Task to complete. Look through the entries below and extract exactly the lines from the one containing "Screen dimensions: 550x503" through the one containing "Task: Open the Boom Panis profile link", ends included.

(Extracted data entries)
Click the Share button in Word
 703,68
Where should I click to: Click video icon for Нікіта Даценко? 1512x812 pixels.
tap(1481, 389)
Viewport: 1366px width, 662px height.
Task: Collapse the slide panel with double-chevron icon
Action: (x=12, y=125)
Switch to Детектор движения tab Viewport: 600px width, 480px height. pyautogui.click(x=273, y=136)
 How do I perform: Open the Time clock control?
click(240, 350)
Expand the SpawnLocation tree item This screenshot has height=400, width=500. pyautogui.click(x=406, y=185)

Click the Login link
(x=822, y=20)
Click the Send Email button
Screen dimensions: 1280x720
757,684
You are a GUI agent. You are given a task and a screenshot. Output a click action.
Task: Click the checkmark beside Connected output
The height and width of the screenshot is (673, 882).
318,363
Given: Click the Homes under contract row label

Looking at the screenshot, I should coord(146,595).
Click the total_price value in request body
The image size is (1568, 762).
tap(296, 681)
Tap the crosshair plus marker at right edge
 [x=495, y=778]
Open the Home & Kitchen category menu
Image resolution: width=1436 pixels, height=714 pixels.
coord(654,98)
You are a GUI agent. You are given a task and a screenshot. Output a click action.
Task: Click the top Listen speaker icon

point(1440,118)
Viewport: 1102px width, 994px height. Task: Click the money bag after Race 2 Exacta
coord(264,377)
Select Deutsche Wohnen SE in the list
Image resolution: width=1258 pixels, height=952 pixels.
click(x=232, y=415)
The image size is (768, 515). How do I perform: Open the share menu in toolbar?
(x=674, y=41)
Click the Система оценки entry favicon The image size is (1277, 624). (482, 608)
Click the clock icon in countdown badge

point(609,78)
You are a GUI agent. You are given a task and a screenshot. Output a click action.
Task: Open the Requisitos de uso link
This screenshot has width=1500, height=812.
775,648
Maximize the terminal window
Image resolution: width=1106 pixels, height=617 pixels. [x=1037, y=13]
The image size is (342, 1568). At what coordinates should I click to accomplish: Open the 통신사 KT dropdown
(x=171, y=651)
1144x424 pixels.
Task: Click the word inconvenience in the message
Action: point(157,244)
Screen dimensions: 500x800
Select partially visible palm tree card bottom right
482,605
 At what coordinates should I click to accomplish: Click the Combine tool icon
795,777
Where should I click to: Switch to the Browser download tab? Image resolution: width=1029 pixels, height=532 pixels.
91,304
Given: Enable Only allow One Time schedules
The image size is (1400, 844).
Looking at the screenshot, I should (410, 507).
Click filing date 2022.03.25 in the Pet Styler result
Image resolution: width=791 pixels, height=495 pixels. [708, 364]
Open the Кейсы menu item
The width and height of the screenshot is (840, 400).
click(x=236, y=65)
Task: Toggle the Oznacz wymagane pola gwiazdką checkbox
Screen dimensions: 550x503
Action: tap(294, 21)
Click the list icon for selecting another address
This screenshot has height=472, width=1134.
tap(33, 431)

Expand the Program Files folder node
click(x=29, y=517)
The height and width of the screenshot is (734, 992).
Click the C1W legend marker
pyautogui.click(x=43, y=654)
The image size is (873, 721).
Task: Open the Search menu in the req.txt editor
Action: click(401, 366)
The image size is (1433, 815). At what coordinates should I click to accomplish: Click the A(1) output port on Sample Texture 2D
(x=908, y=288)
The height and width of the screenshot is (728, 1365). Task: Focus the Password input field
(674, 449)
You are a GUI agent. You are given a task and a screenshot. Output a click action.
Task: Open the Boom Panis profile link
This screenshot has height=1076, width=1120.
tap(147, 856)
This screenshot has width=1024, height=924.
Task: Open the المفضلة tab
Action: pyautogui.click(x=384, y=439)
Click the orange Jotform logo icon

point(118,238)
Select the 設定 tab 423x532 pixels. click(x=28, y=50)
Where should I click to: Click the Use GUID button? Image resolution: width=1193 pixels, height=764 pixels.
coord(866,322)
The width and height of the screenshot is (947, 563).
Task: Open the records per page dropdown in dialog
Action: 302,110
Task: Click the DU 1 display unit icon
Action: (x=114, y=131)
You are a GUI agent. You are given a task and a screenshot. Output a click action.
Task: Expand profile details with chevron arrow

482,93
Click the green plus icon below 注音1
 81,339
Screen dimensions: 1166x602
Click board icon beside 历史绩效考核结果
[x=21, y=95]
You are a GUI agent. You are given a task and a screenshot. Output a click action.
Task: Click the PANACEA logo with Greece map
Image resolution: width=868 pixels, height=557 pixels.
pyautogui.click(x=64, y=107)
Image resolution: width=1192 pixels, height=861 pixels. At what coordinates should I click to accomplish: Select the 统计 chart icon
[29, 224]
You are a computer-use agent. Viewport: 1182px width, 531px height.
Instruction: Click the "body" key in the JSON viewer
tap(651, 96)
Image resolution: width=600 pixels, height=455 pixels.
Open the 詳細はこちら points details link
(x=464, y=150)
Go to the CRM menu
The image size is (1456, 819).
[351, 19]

Task response.
Screen dimensions: 550x503
Action: tap(294, 21)
Click the list icon for selecting another address
This screenshot has height=472, width=1134.
tap(33, 431)

Expand the Program Files folder node
click(x=29, y=517)
The height and width of the screenshot is (734, 992).
Click the C1W legend marker
pyautogui.click(x=43, y=654)
The image size is (873, 721).
Task: Open the Search menu in the req.txt editor
Action: click(401, 366)
The image size is (1433, 815). At what coordinates should I click to accomplish: Click the A(1) output port on Sample Texture 2D
(x=908, y=288)
The height and width of the screenshot is (728, 1365). Task: Focus the Password input field
(674, 449)
You are a GUI agent. You are given a task and a screenshot. Output a click action.
Task: Open the Boom Panis profile link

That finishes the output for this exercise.